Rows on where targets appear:
--------------------------------

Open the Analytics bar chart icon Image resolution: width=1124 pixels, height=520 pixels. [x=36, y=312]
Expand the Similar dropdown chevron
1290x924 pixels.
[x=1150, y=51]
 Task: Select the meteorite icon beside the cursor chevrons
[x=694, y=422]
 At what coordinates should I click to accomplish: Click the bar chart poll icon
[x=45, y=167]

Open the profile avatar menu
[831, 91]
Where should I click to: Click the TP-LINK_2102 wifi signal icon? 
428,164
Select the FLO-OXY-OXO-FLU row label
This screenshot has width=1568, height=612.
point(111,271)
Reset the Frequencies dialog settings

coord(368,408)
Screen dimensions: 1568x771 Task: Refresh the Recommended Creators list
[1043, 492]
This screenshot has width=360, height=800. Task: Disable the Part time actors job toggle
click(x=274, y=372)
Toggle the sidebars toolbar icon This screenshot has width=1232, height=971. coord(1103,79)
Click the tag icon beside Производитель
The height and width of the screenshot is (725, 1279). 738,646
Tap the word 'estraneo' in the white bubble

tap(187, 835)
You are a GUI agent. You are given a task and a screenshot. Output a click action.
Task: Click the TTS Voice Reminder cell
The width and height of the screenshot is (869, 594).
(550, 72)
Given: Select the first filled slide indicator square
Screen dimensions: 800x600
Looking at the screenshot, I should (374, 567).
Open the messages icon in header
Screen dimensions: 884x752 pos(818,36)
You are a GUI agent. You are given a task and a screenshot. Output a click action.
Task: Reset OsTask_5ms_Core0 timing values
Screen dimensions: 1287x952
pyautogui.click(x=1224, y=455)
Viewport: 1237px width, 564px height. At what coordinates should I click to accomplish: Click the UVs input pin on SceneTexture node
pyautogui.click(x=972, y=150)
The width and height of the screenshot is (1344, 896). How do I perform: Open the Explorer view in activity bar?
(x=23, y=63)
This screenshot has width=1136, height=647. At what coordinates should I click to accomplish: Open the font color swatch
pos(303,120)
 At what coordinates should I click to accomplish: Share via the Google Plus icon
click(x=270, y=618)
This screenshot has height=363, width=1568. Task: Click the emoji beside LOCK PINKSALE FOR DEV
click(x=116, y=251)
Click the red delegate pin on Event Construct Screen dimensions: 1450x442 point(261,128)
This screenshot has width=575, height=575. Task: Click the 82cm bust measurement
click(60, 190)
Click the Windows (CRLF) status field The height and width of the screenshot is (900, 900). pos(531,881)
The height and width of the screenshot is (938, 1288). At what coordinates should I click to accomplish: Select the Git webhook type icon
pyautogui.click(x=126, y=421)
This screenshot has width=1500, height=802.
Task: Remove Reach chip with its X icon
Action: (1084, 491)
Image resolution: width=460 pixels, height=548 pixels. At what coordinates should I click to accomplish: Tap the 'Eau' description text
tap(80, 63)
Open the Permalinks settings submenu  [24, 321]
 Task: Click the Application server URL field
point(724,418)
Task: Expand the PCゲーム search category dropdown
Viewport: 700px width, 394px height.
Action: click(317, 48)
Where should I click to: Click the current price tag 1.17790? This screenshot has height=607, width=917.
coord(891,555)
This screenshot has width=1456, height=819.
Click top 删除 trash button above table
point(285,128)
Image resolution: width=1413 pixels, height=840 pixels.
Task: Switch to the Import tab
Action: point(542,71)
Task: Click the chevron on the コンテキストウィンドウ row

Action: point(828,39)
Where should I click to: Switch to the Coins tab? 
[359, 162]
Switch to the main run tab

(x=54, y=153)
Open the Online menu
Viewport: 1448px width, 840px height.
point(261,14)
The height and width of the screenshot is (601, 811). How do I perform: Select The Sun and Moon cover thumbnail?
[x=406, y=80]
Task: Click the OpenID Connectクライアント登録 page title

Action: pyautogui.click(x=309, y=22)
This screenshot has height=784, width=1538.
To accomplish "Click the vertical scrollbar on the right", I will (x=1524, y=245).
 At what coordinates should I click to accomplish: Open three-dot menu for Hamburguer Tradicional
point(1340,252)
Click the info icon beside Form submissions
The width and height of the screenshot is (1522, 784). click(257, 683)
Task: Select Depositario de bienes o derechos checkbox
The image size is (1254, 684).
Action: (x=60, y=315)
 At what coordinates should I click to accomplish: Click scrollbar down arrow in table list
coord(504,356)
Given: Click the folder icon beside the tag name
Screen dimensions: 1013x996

--------------------------------

Reproduce every line of the records above without changing a single character.

Solution to this task:
Open the Analytics bar chart icon Image resolution: width=1124 pixels, height=520 pixels. [x=36, y=312]
Expand the Similar dropdown chevron
1290x924 pixels.
[x=1150, y=51]
 Task: Select the meteorite icon beside the cursor chevrons
[x=694, y=422]
 At what coordinates should I click to accomplish: Click the bar chart poll icon
[x=45, y=167]

Open the profile avatar menu
[831, 91]
Where should I click to: Click the TP-LINK_2102 wifi signal icon? 
428,164
Select the FLO-OXY-OXO-FLU row label
This screenshot has width=1568, height=612.
point(111,271)
Reset the Frequencies dialog settings

coord(368,408)
Screen dimensions: 1568x771 Task: Refresh the Recommended Creators list
[1043, 492]
This screenshot has width=360, height=800. Task: Disable the Part time actors job toggle
click(x=274, y=372)
Toggle the sidebars toolbar icon This screenshot has width=1232, height=971. coord(1103,79)
Click the tag icon beside Производитель
The height and width of the screenshot is (725, 1279). 738,646
Tap the word 'estraneo' in the white bubble

tap(187, 835)
You are a GUI agent. You are given a task and a screenshot. Output a click action.
Task: Click the TTS Voice Reminder cell
The width and height of the screenshot is (869, 594).
(550, 72)
Given: Select the first filled slide indicator square
Screen dimensions: 800x600
Looking at the screenshot, I should (374, 567).
Open the messages icon in header
Screen dimensions: 884x752 pos(818,36)
You are a GUI agent. You are given a task and a screenshot. Output a click action.
Task: Reset OsTask_5ms_Core0 timing values
Screen dimensions: 1287x952
pyautogui.click(x=1224, y=455)
Viewport: 1237px width, 564px height. At what coordinates should I click to accomplish: Click the UVs input pin on SceneTexture node
pyautogui.click(x=972, y=150)
The width and height of the screenshot is (1344, 896). How do I perform: Open the Explorer view in activity bar?
(x=23, y=63)
This screenshot has width=1136, height=647. At what coordinates should I click to accomplish: Open the font color swatch
pos(303,120)
 At what coordinates should I click to accomplish: Share via the Google Plus icon
click(x=270, y=618)
This screenshot has height=363, width=1568. Task: Click the emoji beside LOCK PINKSALE FOR DEV
click(x=116, y=251)
Click the red delegate pin on Event Construct Screen dimensions: 1450x442 point(261,128)
This screenshot has width=575, height=575. Task: Click the 82cm bust measurement
click(60, 190)
Click the Windows (CRLF) status field The height and width of the screenshot is (900, 900). pos(531,881)
The height and width of the screenshot is (938, 1288). At what coordinates should I click to accomplish: Select the Git webhook type icon
pyautogui.click(x=126, y=421)
This screenshot has width=1500, height=802.
Task: Remove Reach chip with its X icon
Action: (1084, 491)
Image resolution: width=460 pixels, height=548 pixels. At what coordinates should I click to accomplish: Tap the 'Eau' description text
tap(80, 63)
Open the Permalinks settings submenu  [24, 321]
 Task: Click the Application server URL field
point(724,418)
Task: Expand the PCゲーム search category dropdown
Viewport: 700px width, 394px height.
Action: click(317, 48)
Where should I click to: Click the current price tag 1.17790? This screenshot has height=607, width=917.
coord(891,555)
This screenshot has width=1456, height=819.
Click top 删除 trash button above table
point(285,128)
Image resolution: width=1413 pixels, height=840 pixels.
Task: Switch to the Import tab
Action: point(542,71)
Task: Click the chevron on the コンテキストウィンドウ row

Action: point(828,39)
Where should I click to: Switch to the Coins tab? 
[359, 162]
Switch to the main run tab

(x=54, y=153)
Open the Online menu
Viewport: 1448px width, 840px height.
point(261,14)
The height and width of the screenshot is (601, 811). How do I perform: Select The Sun and Moon cover thumbnail?
[x=406, y=80]
Task: Click the OpenID Connectクライアント登録 page title

Action: pyautogui.click(x=309, y=22)
This screenshot has height=784, width=1538.
To accomplish "Click the vertical scrollbar on the right", I will (x=1524, y=245).
 At what coordinates should I click to accomplish: Open three-dot menu for Hamburguer Tradicional
point(1340,252)
Click the info icon beside Form submissions
The width and height of the screenshot is (1522, 784). click(257, 683)
Task: Select Depositario de bienes o derechos checkbox
The image size is (1254, 684).
Action: (x=60, y=315)
 At what coordinates should I click to accomplish: Click scrollbar down arrow in table list
coord(504,356)
Given: Click the folder icon beside the tag name
Screen dimensions: 1013x996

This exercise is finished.